Bacteria were grown on HIG agar plates for 24 h. Single colonies were washed and resuspended in 300 μl of 20 mM HEPES buffer containing 0.1 mM each of MgCl₂, CaCl₂, MnCl₂. Washed bacteria were diluted 1:10 into HEPES buffer containing 0.2 mg/ml FITC-labeled lectin (Wheat germ agglutinin or Ulex europaeus agglutinin, Sigma). Samples were incubated on ice in the dark for 30 min and then washed twice in HEPES buffer and finally resuspended in HEPES containing 1% formaldehyde. The fluorescence of individual bacterial cells was measured using a BD FACSCanto II flow cytometer.
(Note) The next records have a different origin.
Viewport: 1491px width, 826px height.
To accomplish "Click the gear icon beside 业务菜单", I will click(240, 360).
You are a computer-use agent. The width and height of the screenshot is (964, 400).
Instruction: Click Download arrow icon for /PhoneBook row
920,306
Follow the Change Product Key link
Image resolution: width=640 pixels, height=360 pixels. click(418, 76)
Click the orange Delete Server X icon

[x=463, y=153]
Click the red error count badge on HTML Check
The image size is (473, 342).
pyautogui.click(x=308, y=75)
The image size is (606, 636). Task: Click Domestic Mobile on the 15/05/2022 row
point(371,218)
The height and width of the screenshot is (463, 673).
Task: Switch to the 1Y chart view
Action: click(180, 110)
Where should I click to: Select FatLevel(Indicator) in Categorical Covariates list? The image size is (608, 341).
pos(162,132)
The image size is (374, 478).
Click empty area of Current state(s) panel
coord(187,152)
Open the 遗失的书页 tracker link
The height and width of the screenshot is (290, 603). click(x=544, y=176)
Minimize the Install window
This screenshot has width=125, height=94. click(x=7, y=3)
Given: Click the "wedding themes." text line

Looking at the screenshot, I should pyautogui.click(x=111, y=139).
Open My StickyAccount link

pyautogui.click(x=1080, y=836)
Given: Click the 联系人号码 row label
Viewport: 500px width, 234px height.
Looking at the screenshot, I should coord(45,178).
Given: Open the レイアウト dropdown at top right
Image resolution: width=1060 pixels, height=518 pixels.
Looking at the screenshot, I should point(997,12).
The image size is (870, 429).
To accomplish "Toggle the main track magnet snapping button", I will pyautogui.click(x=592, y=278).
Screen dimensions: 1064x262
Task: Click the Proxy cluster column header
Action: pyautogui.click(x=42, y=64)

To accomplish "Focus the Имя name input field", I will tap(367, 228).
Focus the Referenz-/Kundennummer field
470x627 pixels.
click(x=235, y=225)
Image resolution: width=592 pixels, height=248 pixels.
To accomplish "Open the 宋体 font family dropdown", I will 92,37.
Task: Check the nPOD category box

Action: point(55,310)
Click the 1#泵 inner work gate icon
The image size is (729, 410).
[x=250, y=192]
Negative control samples contained bacteria with no lectin added. The specificity of the lectin binding was assessed by adding 10 mM N,-N′-Diacetylchitobiose or L-(-)-Fucose (Sigma) to the WGA or UEA reactions, respectively.

Flea Infections

X. cheopis were orally infected with Yptb through shaved mouse skins using a membrane feeder apparatus and monitored for survival and proventricular blockage as previously described (Erickson et al., 2006, 2007; Zhou et al., 2012). For each experiment, ~200 fleas were allowed to feed on 5 ml of heparinized human blood containing 5–8 × 10⁸ colony-forming units (CFU) Yptb wild type IP32953 or uvrY::Tn5 per ml. Feedings lasted 1 h, and the blood was kept at 37°C during the feeding. Control fleas were fed under the same conditions, on the same blood source but without bacteria. All of the female fleas that ingested blood meals were separated and monitored for 24 h to determine acute toxicity. All of the male fleas were visually inspected for development of proventricular blockage characterized by appearance of fresh blood in the esophagus but not the midgut during twice-weekly feedings for 4 weeks. After 28 days, 20 fleas from each group were homogenized and plated on TB agar containing 1 μg/ml irgasan, 0.5 μg/ml crystal violet, and 1 mg/ml bile salts to determine the proportion of fleas that remained infected throughout the experiment.

Proteome Samples

Samples for label-free proteomic analysis of wild-type and csrB::Tn5 mutant were prepared using a filter aided sample preparation (FASP) protocol as described previously (Wiśniewski et al., 2009). Bacteria were grown for 24 h at 21°C on solid HIG media and then washed and frozen. Frozen cell pellets were dropped into 95°C SDT lysis buffer (4% sodium dodecyl sulfate, 100 mM Tris-HCl, 0.1M dithiothreitol) and incubated at 95°C for 10 m. Cell suspensions were sonicated for 30 s (3 Watts of power) and incubated for an additional 10 m at 95°C. Cell extracts were clarified, and clarified lysate was mixed with UA (8 M urea, 100 mM Tris-HCl pH 8.5) in a ratio of 1:5 and applied to Vivacon-500 30,000 MWCO filters (Sartorius, Göttingen, Germany). The filters were washed twice with 100 μL buffer UA. Filters were then incubated 20 min in the dark with 100 μL buffer UA amended with 50 mM iodoacetamide and washed twice with UA and twice with 100 μL 50 mM ammonium bicarbonate. Samples were then digested with trypsin (1 μg proteomic grade trypsin added to 40 μg of total protein in 50 mM ammonium bicarbonate). The filters were incubated at 37°C for 16 h. Peptides were eluted with 50 mM ammonium bicarbonate and acidified to 1% formic acid.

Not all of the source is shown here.